**DATA EXTRACT**
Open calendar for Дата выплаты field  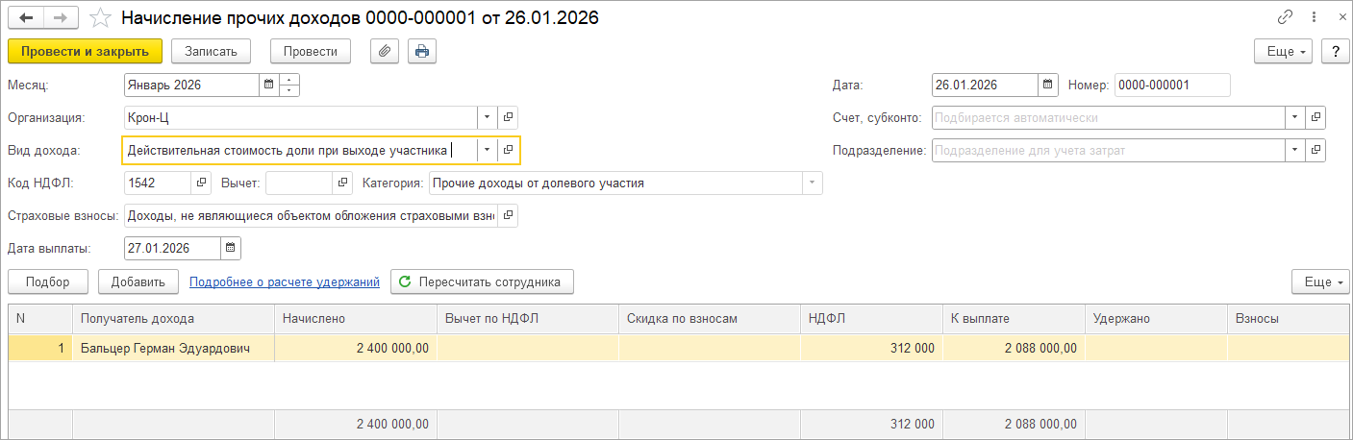pyautogui.click(x=231, y=248)
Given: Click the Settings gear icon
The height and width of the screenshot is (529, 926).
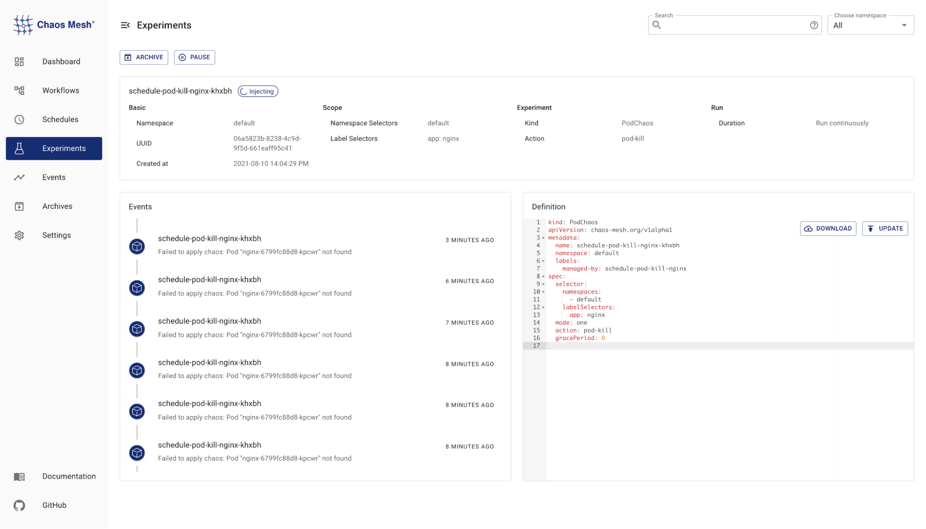Looking at the screenshot, I should (19, 235).
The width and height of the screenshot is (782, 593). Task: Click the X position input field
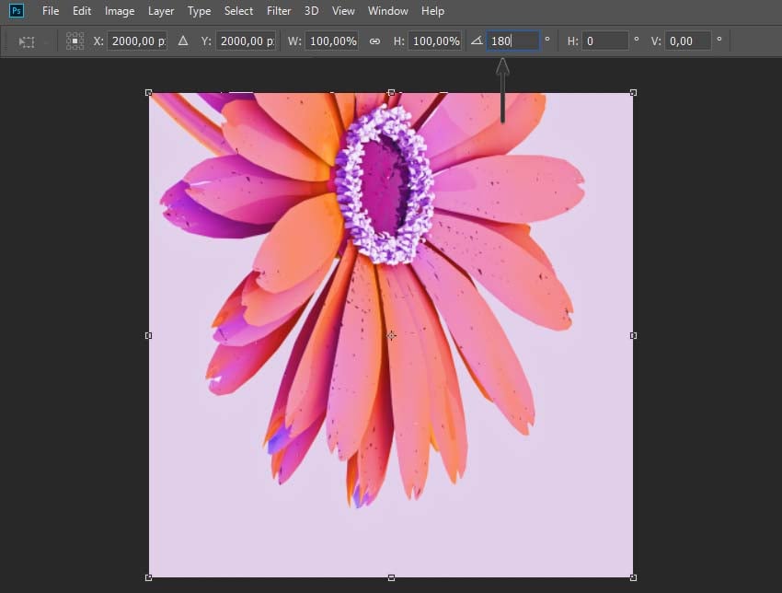137,41
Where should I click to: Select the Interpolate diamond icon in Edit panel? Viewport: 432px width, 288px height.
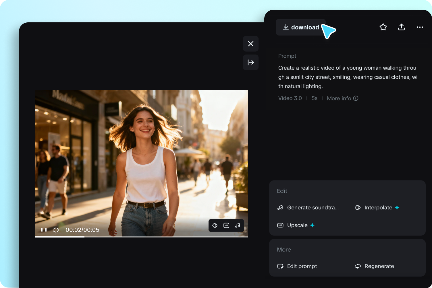[x=357, y=207]
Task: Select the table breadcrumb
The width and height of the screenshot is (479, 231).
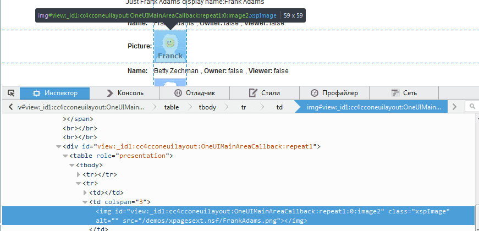Action: 172,107
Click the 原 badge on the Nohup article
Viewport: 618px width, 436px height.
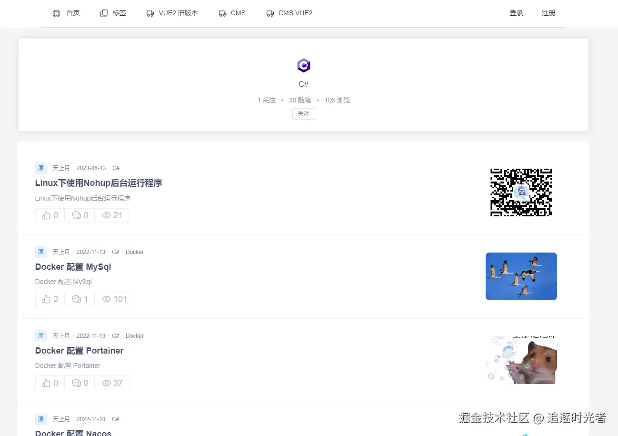[x=41, y=168]
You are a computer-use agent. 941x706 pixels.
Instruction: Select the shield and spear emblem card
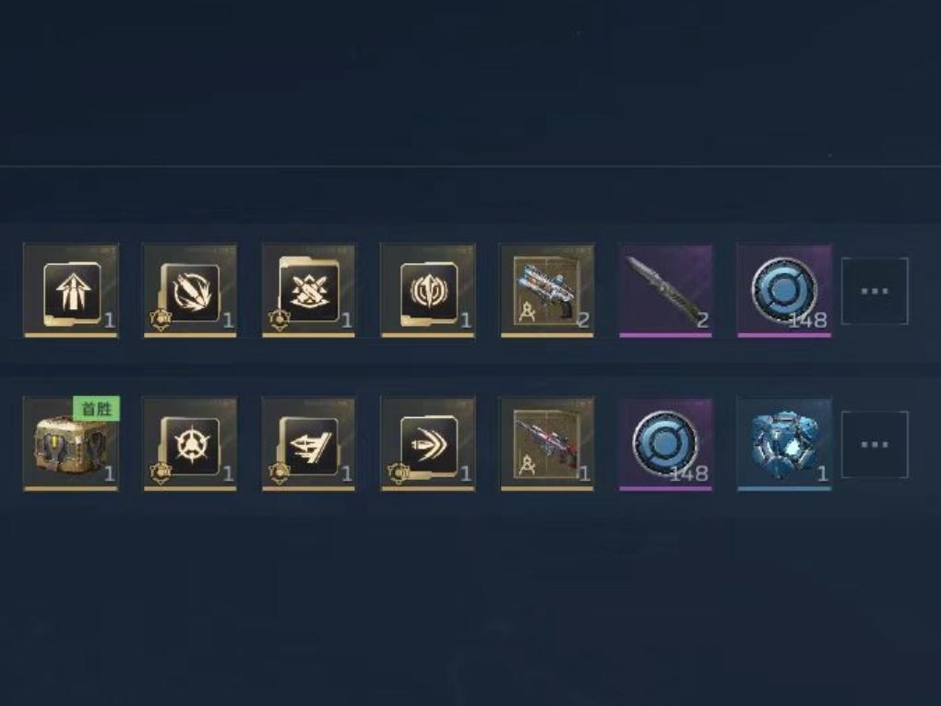(428, 291)
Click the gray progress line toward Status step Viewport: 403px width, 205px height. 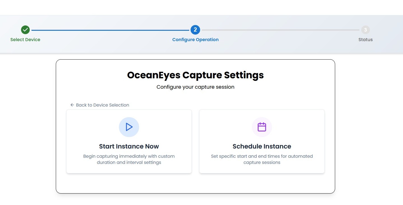pyautogui.click(x=280, y=30)
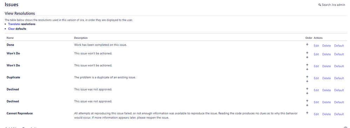Move the first Won't Do resolution up

(x=307, y=53)
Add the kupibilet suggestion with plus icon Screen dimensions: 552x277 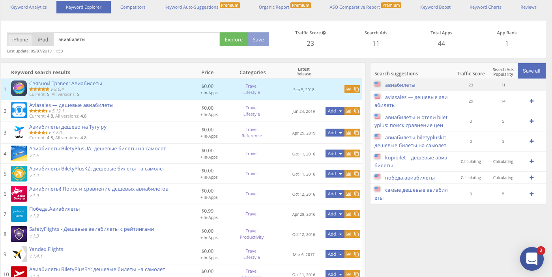click(x=531, y=161)
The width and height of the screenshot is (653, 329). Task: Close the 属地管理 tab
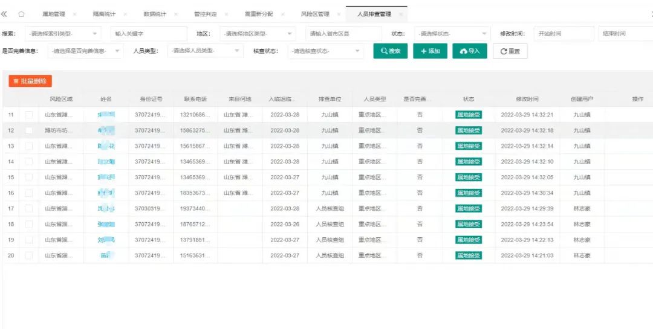point(74,14)
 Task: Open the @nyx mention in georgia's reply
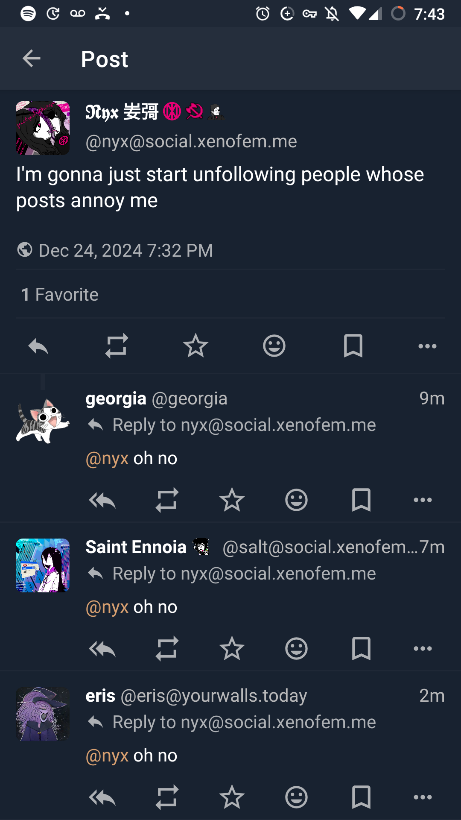[107, 458]
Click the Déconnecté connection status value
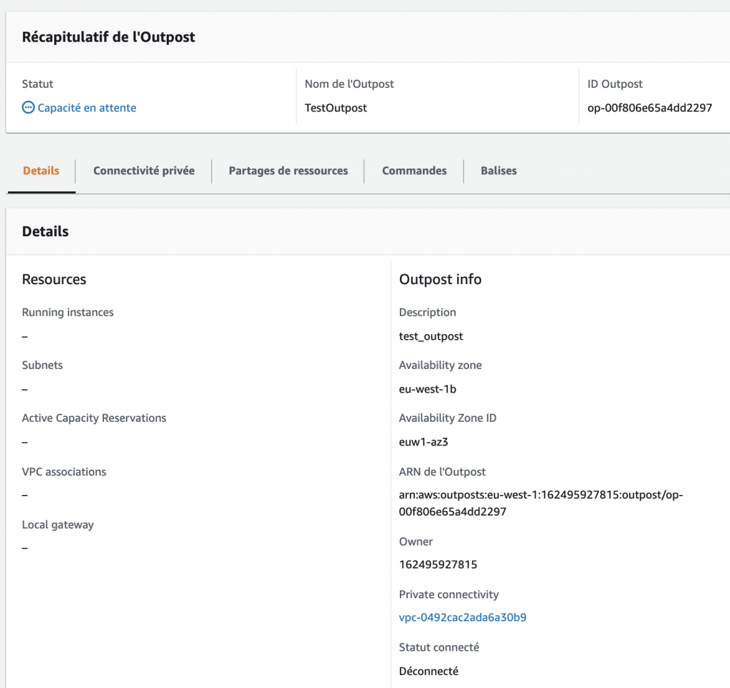 coord(428,671)
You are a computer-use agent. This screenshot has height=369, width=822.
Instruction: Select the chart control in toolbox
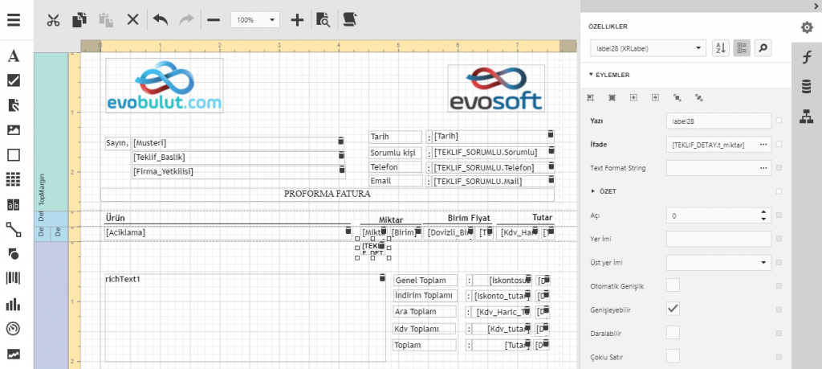(14, 304)
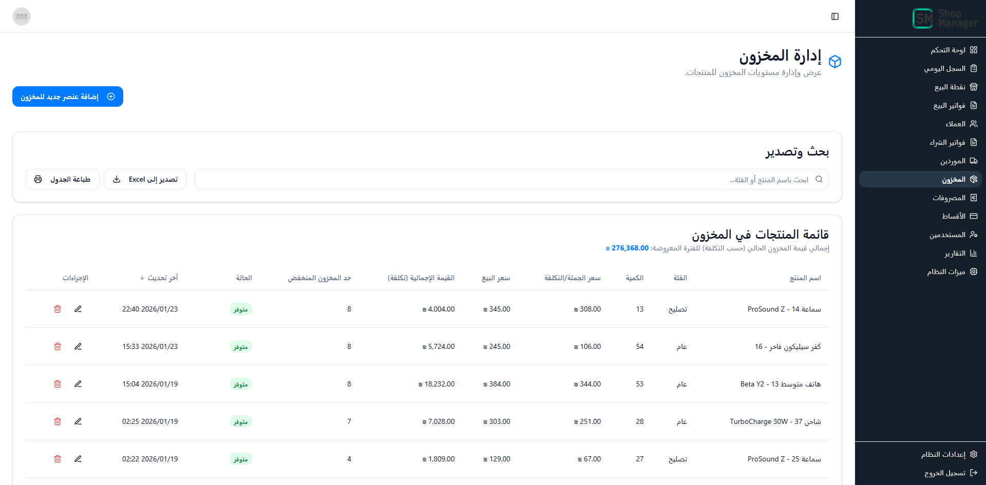986x485 pixels.
Task: Sort table by اسم المنتج column
Action: pyautogui.click(x=805, y=278)
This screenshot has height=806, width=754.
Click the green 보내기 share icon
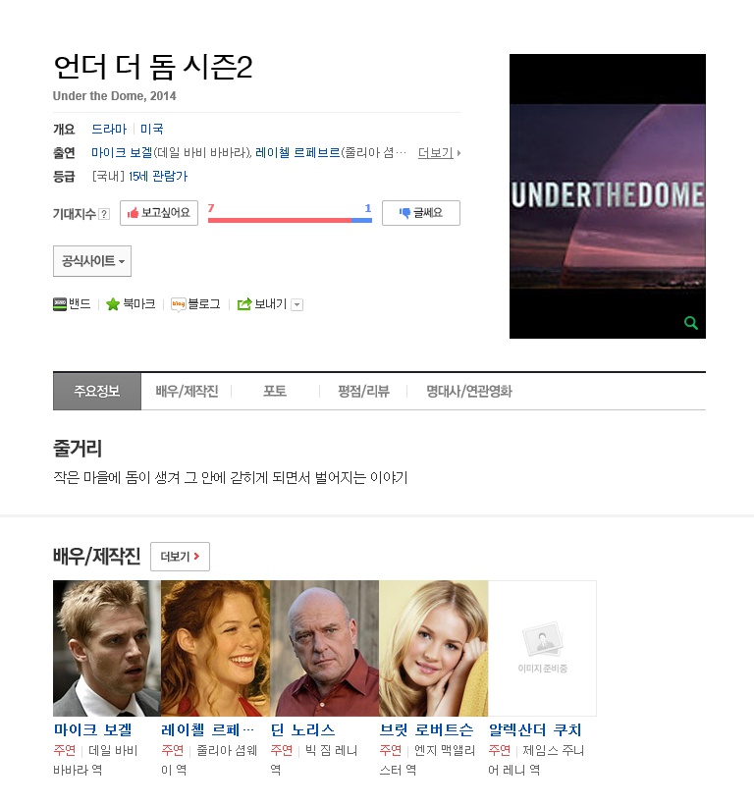coord(244,304)
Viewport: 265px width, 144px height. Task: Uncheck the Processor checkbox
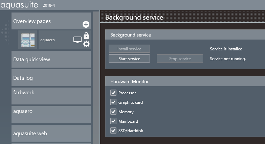(113, 93)
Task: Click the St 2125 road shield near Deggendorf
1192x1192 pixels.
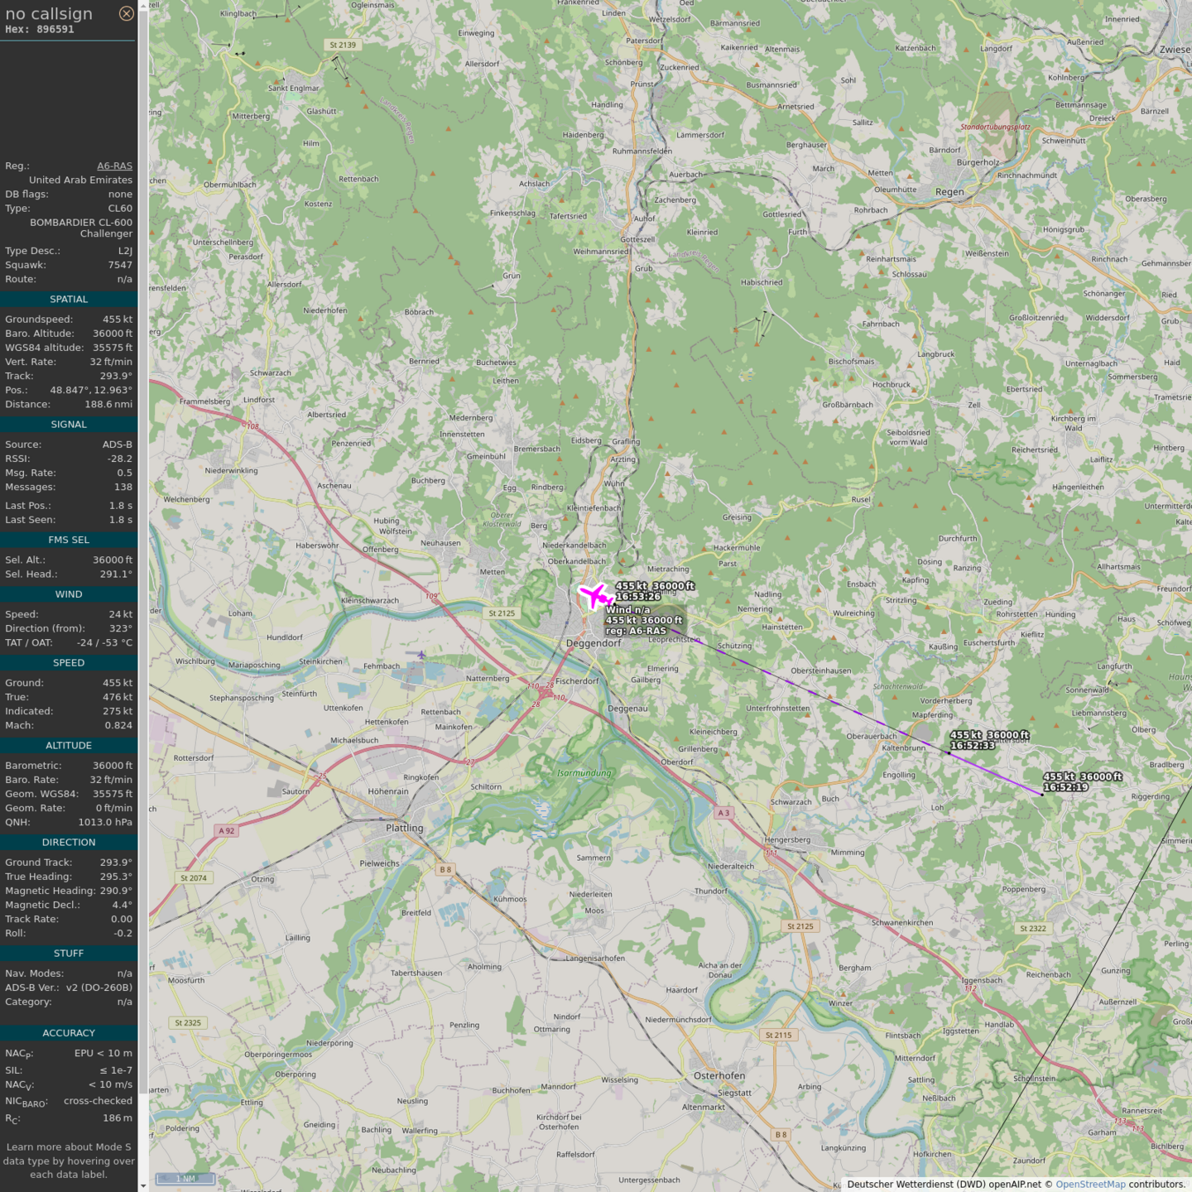Action: pyautogui.click(x=501, y=613)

**EXERCISE DESCRIPTION**
Please copy the data from the line holding "Viewport: 265px width, 144px" through the end of the data, inclusive, swapping "Processor" for "Memory" and keeping everything else the same. Omit the pictures from your answer.

**ANSWER TO THIS TASK**
Viewport: 265px width, 144px height. Task: Uncheck the Memory checkbox
(113, 93)
Task: Click the St 2125 road shield near Deggendorf
1192x1192 pixels.
Action: pyautogui.click(x=501, y=613)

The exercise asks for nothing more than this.